[Start of section]

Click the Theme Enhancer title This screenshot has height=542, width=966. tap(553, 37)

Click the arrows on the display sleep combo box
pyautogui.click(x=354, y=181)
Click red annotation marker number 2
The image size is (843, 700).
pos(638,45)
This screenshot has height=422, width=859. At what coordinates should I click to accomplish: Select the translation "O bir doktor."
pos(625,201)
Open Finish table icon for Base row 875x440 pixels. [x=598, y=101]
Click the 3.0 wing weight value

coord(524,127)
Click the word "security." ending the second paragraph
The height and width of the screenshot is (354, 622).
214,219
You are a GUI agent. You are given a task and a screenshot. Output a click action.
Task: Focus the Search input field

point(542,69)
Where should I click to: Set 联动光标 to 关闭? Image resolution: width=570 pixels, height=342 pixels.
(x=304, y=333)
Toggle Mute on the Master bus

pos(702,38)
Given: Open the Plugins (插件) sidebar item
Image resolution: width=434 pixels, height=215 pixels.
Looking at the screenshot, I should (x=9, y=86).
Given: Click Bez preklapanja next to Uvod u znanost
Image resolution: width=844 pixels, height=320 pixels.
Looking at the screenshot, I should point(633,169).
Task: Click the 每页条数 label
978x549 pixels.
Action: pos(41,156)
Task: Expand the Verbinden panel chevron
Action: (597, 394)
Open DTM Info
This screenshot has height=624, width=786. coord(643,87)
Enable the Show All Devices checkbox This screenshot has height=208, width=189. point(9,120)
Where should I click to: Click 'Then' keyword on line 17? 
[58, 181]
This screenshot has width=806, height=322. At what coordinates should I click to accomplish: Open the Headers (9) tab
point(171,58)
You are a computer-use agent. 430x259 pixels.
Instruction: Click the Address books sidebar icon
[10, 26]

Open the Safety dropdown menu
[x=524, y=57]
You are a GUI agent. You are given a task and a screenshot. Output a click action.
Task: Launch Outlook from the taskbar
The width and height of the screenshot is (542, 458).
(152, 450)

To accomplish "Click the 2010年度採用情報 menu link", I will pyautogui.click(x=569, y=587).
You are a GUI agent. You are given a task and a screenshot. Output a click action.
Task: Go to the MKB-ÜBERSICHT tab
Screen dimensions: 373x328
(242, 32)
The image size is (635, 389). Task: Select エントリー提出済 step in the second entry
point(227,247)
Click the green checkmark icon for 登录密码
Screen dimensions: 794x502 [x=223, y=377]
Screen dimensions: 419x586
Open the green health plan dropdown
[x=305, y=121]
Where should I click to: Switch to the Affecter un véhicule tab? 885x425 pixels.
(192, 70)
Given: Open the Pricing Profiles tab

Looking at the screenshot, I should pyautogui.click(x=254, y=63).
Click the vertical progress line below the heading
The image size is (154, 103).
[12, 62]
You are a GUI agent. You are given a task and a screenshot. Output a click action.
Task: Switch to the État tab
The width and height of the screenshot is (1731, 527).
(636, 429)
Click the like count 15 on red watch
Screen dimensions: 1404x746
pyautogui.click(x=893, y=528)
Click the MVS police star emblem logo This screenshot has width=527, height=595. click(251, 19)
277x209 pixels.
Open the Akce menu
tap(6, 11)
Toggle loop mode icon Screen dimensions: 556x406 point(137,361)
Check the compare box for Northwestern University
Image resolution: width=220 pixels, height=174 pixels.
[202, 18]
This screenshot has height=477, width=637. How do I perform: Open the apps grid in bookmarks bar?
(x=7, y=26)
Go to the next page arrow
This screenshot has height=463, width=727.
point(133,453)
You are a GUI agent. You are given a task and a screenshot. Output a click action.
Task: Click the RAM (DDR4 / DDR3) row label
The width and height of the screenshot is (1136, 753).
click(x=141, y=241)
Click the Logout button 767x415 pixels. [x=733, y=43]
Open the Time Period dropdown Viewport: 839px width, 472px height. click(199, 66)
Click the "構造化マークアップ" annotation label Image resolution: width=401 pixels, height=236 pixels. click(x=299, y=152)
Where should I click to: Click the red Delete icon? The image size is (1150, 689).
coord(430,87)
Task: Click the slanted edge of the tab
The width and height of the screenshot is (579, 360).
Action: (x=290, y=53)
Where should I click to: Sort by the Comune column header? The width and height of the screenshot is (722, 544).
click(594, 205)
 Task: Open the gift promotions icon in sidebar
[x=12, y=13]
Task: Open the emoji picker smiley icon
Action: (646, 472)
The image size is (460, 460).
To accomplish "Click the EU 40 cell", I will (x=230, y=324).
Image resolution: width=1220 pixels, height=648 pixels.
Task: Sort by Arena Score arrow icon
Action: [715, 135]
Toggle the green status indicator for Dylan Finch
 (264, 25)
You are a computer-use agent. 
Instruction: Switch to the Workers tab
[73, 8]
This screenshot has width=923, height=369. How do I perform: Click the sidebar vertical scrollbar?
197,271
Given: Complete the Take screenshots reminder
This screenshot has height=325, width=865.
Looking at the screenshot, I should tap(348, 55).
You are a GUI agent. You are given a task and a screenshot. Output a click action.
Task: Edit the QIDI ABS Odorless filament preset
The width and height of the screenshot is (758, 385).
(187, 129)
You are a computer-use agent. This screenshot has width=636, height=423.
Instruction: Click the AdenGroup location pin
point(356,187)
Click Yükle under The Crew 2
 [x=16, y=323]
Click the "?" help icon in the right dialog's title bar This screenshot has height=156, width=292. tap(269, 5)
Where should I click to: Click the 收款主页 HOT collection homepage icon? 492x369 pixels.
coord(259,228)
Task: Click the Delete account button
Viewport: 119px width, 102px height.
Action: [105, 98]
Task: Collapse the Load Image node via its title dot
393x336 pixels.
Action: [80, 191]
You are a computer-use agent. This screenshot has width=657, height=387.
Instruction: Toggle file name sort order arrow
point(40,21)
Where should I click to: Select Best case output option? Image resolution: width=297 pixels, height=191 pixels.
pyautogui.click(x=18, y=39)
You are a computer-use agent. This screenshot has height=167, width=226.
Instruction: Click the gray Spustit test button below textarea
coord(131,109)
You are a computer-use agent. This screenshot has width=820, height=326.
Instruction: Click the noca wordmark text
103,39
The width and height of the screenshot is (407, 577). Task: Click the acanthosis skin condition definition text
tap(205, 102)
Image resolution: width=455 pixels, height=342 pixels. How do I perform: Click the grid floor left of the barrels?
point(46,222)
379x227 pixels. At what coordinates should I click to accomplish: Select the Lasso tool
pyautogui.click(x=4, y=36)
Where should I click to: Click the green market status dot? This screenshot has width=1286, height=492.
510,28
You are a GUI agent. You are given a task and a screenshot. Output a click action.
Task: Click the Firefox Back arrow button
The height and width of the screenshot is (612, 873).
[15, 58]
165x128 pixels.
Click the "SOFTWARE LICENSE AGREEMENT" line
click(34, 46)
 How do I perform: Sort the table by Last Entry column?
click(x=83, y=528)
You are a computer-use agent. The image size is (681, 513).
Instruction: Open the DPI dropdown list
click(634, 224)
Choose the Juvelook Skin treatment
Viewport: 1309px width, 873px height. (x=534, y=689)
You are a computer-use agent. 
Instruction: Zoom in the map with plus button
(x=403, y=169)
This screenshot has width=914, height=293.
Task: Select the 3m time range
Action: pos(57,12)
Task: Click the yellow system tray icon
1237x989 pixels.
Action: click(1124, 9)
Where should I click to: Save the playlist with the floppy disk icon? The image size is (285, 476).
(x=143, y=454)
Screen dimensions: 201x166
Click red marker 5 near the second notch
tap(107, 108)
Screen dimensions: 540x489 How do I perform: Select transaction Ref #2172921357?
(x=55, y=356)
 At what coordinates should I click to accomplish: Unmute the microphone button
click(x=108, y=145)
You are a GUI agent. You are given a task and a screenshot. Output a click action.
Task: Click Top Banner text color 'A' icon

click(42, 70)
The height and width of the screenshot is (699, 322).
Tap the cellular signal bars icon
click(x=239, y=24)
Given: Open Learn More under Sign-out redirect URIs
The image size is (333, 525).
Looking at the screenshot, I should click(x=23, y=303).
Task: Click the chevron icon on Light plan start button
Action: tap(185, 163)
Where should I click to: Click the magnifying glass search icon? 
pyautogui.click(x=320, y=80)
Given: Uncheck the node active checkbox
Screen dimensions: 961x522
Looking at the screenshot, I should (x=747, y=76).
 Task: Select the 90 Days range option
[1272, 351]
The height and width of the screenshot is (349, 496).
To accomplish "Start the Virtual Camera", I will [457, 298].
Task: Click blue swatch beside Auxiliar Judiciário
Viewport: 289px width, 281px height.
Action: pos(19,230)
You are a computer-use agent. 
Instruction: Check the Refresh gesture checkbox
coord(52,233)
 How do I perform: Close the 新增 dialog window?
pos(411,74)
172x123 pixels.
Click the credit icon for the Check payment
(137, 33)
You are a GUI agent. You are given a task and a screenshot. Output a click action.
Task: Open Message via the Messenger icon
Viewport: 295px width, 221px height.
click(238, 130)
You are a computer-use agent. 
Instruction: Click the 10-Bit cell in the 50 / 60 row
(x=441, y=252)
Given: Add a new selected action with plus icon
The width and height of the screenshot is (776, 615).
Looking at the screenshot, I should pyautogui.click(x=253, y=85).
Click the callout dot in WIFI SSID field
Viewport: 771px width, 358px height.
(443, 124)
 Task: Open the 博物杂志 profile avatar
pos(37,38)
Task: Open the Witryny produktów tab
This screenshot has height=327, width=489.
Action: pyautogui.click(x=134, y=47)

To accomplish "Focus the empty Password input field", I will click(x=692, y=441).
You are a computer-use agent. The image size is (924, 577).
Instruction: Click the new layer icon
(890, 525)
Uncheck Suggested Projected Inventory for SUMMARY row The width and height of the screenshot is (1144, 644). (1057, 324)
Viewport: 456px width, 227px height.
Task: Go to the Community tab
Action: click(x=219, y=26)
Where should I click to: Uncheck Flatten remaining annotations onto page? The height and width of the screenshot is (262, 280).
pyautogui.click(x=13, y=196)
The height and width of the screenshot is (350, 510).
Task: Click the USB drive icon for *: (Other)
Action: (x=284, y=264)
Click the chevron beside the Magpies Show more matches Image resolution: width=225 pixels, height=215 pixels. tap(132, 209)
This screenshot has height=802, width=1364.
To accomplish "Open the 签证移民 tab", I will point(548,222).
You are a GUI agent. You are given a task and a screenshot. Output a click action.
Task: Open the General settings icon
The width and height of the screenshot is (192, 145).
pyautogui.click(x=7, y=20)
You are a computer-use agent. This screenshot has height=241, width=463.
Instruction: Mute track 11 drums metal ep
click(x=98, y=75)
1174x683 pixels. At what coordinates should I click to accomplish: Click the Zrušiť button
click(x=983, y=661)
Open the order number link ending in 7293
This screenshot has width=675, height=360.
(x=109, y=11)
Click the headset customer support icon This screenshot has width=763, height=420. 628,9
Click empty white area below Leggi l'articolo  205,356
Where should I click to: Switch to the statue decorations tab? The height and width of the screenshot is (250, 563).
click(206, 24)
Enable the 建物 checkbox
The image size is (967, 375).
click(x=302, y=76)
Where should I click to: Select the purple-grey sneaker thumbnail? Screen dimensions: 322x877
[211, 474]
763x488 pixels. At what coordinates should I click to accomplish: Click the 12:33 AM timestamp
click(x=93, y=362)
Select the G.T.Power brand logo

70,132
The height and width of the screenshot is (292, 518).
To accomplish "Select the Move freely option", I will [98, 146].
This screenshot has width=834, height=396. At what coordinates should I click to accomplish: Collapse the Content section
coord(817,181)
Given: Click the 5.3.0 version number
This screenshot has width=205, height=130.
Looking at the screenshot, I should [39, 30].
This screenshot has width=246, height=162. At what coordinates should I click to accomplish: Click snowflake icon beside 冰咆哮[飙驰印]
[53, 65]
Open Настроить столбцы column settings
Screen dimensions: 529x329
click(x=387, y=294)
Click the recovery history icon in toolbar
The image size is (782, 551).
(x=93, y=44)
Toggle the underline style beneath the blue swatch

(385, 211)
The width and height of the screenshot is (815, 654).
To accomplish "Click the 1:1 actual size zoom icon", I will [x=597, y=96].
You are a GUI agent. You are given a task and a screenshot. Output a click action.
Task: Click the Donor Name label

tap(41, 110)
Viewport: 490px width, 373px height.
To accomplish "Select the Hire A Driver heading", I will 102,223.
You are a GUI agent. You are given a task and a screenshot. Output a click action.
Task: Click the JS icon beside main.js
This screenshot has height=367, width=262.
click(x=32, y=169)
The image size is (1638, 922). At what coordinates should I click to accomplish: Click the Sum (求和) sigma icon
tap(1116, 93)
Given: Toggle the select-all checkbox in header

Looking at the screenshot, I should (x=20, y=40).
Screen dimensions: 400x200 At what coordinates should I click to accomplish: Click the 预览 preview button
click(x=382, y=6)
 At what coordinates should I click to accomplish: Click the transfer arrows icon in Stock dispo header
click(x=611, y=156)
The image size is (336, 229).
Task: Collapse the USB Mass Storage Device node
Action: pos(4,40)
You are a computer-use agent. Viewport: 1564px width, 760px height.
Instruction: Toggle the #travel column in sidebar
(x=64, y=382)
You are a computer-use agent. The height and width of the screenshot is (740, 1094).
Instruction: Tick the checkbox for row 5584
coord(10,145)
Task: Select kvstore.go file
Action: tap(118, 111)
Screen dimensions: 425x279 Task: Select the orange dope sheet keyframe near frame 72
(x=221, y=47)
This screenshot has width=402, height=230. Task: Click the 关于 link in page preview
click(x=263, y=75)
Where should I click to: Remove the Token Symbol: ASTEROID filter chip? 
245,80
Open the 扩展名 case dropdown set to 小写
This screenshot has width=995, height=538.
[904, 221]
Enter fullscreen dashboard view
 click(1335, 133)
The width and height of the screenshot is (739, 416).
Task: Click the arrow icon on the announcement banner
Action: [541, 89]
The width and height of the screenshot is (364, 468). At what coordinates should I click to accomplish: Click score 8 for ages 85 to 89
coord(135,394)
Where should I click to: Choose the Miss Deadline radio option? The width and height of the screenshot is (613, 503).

[End of section]

• [The problem]: Scan the entries for lines holding the string "title", then copy every one of them.

• [Solution to the problem]:
Click the Theme Enhancer title This screenshot has height=542, width=966. tap(553, 37)
Click the "?" help icon in the right dialog's title bar This screenshot has height=156, width=292. tap(269, 5)
Task: Collapse the Load Image node via its title dot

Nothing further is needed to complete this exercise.